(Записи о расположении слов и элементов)

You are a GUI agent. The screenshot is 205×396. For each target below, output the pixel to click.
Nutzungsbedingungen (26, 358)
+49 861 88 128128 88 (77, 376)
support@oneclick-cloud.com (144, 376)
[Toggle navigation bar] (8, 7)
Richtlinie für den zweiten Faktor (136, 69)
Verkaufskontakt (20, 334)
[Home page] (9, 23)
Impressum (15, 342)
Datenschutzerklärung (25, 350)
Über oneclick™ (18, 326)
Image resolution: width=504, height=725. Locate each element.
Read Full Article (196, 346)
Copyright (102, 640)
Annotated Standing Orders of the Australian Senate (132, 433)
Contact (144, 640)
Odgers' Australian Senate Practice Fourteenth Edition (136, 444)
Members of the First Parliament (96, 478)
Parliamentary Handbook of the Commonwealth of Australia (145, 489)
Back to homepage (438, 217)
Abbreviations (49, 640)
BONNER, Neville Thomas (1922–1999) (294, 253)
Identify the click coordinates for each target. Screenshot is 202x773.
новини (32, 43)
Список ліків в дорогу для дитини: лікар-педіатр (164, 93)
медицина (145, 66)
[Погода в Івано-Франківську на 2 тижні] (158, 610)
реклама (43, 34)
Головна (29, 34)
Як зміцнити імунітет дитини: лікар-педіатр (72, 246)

**Письменное задание**
Превратите все записи выше в нумерованный список, опустив пустые строки.

**Решение ниже**
1. You are a GUI agent. The screenshot is 205×396. For each target below, output the pixel to click.
2. Nutzungsbedingungen (26, 358)
3. +49 861 88 128128 88 (77, 376)
4. support@oneclick-cloud.com (144, 376)
5. [Toggle navigation bar] (8, 7)
6. Richtlinie für den zweiten Faktor (136, 69)
7. Verkaufskontakt (20, 334)
8. [Home page] (9, 23)
9. Impressum (15, 342)
10. Datenschutzerklärung (25, 350)
11. Über oneclick™ (18, 326)
12. Image resolution: width=504, height=725. Locate each element.
13. Read Full Article (196, 346)
14. Copyright (102, 640)
15. Annotated Standing Orders of the Australian Senate (132, 433)
16. Contact (144, 640)
17. Odgers' Australian Senate Practice Fourteenth Edition (136, 444)
18. Members of the First Parliament (96, 478)
19. Parliamentary Handbook of the Commonwealth of Australia (145, 489)
20. Back to homepage (438, 217)
21. Abbreviations (49, 640)
22. BONNER, Neville Thomas (1922–1999) (294, 253)
23. Identify the click coordinates for each target. Screenshot is 202x773.
24. новини (32, 43)
25. Список ліків в дорогу для дитини: лікар-педіатр (164, 93)
26. медицина (145, 66)
27. [Погода в Івано-Франківську на 2 тижні] (158, 610)
28. реклама (43, 34)
29. Головна (29, 34)
30. Як зміцнити імунітет дитини: лікар-педіатр (72, 246)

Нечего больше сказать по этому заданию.